AVAILABLE RECORDS below:
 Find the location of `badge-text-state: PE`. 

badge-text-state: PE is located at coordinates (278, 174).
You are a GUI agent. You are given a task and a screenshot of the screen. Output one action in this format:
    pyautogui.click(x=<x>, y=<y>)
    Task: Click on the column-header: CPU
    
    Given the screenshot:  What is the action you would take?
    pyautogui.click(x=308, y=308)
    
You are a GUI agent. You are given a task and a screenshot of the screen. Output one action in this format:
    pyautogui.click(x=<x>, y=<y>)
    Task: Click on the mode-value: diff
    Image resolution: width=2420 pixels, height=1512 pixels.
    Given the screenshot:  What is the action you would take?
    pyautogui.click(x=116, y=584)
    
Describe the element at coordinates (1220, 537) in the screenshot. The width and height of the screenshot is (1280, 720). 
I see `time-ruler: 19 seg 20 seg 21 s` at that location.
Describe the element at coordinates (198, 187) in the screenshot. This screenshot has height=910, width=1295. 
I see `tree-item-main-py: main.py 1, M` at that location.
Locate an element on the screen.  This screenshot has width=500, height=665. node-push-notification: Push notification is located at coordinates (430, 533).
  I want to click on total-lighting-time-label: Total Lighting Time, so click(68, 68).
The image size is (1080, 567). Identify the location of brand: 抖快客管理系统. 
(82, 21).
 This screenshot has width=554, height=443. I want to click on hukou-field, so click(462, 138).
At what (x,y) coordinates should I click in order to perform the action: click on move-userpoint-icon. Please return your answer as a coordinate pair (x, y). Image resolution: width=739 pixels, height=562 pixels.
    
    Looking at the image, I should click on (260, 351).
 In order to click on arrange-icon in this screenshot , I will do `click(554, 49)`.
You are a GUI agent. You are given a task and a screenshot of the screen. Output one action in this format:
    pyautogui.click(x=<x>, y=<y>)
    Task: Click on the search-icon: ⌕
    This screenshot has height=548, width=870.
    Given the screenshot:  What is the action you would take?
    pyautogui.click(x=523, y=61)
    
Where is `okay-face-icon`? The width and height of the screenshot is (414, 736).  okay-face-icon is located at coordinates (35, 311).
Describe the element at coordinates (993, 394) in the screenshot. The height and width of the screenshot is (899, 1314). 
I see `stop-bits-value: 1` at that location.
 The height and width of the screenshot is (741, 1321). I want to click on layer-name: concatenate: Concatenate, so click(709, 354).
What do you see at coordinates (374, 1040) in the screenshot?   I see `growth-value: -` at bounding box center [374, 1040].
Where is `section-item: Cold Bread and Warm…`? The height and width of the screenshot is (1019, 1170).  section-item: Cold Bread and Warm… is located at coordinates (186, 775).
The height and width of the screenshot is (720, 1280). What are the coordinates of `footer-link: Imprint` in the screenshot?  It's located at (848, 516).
End of AVAILABLE RECORDS.
- [TASK DESCRIPTION] Retype every line of the listing above, changing nothing.

- [ANSWER SPACE]
 Find the location of `badge-text-state: PE`. 

badge-text-state: PE is located at coordinates (278, 174).
You are a GUI agent. You are given a task and a screenshot of the screen. Output one action in this format:
    pyautogui.click(x=<x>, y=<y>)
    Task: Click on the column-header: CPU
    
    Given the screenshot:  What is the action you would take?
    pyautogui.click(x=308, y=308)
    
You are a GUI agent. You are given a task and a screenshot of the screen. Output one action in this format:
    pyautogui.click(x=<x>, y=<y>)
    Task: Click on the mode-value: diff
    Image resolution: width=2420 pixels, height=1512 pixels.
    Given the screenshot:  What is the action you would take?
    pyautogui.click(x=116, y=584)
    
Describe the element at coordinates (1220, 537) in the screenshot. The width and height of the screenshot is (1280, 720). 
I see `time-ruler: 19 seg 20 seg 21 s` at that location.
Describe the element at coordinates (198, 187) in the screenshot. This screenshot has height=910, width=1295. 
I see `tree-item-main-py: main.py 1, M` at that location.
Locate an element on the screen.  This screenshot has width=500, height=665. node-push-notification: Push notification is located at coordinates (430, 533).
  I want to click on total-lighting-time-label: Total Lighting Time, so click(68, 68).
The image size is (1080, 567). Identify the location of brand: 抖快客管理系统. 
(82, 21).
 This screenshot has width=554, height=443. I want to click on hukou-field, so click(462, 138).
At what (x,y) coordinates should I click in order to perform the action: click on move-userpoint-icon. Please return your answer as a coordinate pair (x, y). Image resolution: width=739 pixels, height=562 pixels.
    
    Looking at the image, I should click on (260, 351).
 In order to click on arrange-icon in this screenshot , I will do `click(554, 49)`.
You are a GUI agent. You are given a task and a screenshot of the screen. Output one action in this format:
    pyautogui.click(x=<x>, y=<y>)
    Task: Click on the search-icon: ⌕
    This screenshot has height=548, width=870.
    Given the screenshot:  What is the action you would take?
    pyautogui.click(x=523, y=61)
    
Where is `okay-face-icon`? The width and height of the screenshot is (414, 736).  okay-face-icon is located at coordinates (35, 311).
Describe the element at coordinates (993, 394) in the screenshot. The height and width of the screenshot is (899, 1314). 
I see `stop-bits-value: 1` at that location.
 The height and width of the screenshot is (741, 1321). I want to click on layer-name: concatenate: Concatenate, so click(709, 354).
What do you see at coordinates (374, 1040) in the screenshot?   I see `growth-value: -` at bounding box center [374, 1040].
Where is `section-item: Cold Bread and Warm…`? The height and width of the screenshot is (1019, 1170).  section-item: Cold Bread and Warm… is located at coordinates (186, 775).
The height and width of the screenshot is (720, 1280). What are the coordinates of `footer-link: Imprint` in the screenshot?  It's located at (848, 516).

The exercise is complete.